• _Material shown_:
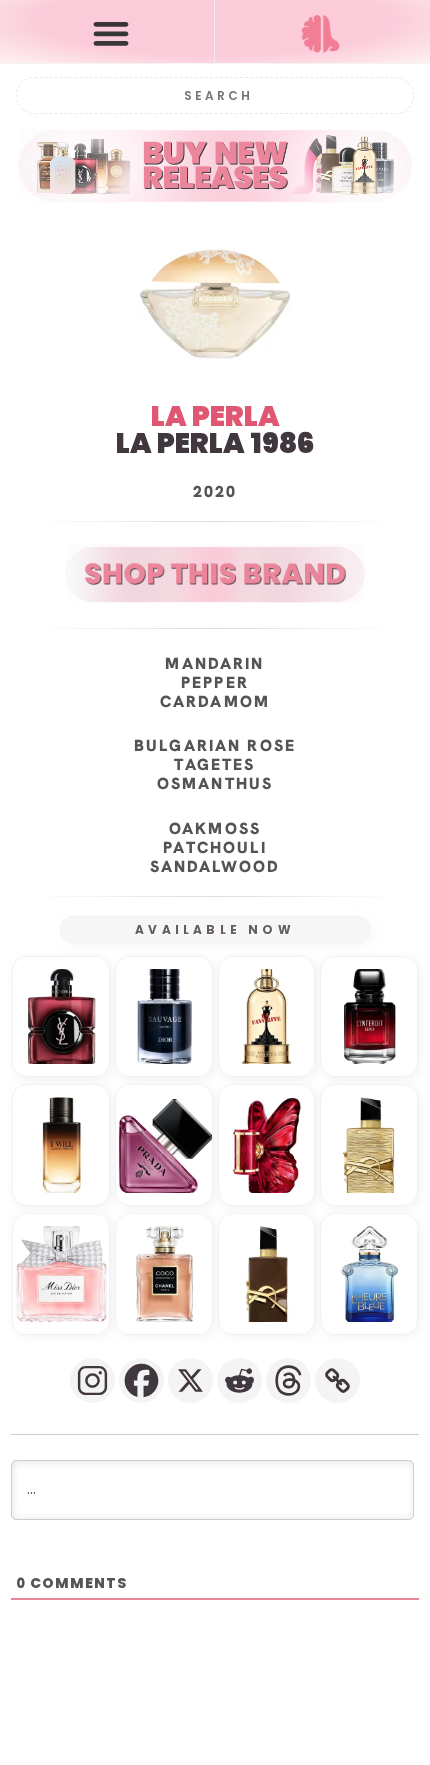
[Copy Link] (337, 1380)
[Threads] (288, 1380)
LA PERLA (215, 416)
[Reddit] (239, 1380)
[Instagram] (92, 1380)
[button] (111, 32)
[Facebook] (141, 1380)
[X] (190, 1380)
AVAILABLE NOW (215, 929)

• _What to produce_: Leave out the pictures and retype the rest of the entries exactly.

• _Finished task_:
[Copy Link] (337, 1380)
[Threads] (288, 1380)
LA PERLA (215, 416)
[Reddit] (239, 1380)
[Instagram] (92, 1380)
[button] (111, 32)
[Facebook] (141, 1380)
[X] (190, 1380)
AVAILABLE NOW (215, 929)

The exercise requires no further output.